### Problem to work on
The answer should be a single number: how many lines of the entries below hold the word "Hong".

### Supplied information
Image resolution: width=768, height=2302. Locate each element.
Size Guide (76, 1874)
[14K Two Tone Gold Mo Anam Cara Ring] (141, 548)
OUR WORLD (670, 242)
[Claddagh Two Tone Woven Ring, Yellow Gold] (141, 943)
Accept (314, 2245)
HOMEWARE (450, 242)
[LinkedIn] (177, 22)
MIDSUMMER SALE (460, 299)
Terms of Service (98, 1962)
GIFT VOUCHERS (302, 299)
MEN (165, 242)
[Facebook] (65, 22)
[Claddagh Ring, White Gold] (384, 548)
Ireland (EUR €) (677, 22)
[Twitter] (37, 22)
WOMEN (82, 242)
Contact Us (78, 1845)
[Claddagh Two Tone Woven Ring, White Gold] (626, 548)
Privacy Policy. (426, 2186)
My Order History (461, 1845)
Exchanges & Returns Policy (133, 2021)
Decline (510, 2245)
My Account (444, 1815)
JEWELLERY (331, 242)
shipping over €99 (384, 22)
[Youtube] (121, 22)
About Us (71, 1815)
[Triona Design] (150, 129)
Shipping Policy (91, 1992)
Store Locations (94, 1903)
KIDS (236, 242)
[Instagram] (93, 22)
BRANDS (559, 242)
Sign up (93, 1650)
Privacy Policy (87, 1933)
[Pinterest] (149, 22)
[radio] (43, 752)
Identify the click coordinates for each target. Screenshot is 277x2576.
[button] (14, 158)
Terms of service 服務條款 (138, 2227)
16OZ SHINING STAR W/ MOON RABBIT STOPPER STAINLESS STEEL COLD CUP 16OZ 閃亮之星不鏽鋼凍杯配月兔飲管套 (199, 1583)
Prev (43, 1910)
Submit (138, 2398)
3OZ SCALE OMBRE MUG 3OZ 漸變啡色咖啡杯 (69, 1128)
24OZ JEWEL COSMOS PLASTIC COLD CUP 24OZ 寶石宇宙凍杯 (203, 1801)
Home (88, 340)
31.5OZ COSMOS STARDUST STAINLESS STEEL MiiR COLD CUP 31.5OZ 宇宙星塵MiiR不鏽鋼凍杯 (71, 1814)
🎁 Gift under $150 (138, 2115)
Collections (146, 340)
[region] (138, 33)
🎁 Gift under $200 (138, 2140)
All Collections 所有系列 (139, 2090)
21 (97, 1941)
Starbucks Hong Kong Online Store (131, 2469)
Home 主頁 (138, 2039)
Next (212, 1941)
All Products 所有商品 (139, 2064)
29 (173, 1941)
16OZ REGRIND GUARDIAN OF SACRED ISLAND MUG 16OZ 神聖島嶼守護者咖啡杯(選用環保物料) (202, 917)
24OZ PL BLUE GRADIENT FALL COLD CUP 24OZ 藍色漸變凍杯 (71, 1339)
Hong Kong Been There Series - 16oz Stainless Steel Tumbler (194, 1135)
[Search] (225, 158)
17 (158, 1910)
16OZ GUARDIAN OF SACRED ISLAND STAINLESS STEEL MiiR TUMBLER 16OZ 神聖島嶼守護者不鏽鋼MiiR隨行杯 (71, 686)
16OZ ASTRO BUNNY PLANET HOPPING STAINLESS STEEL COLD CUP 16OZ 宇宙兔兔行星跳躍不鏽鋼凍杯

### Reply
2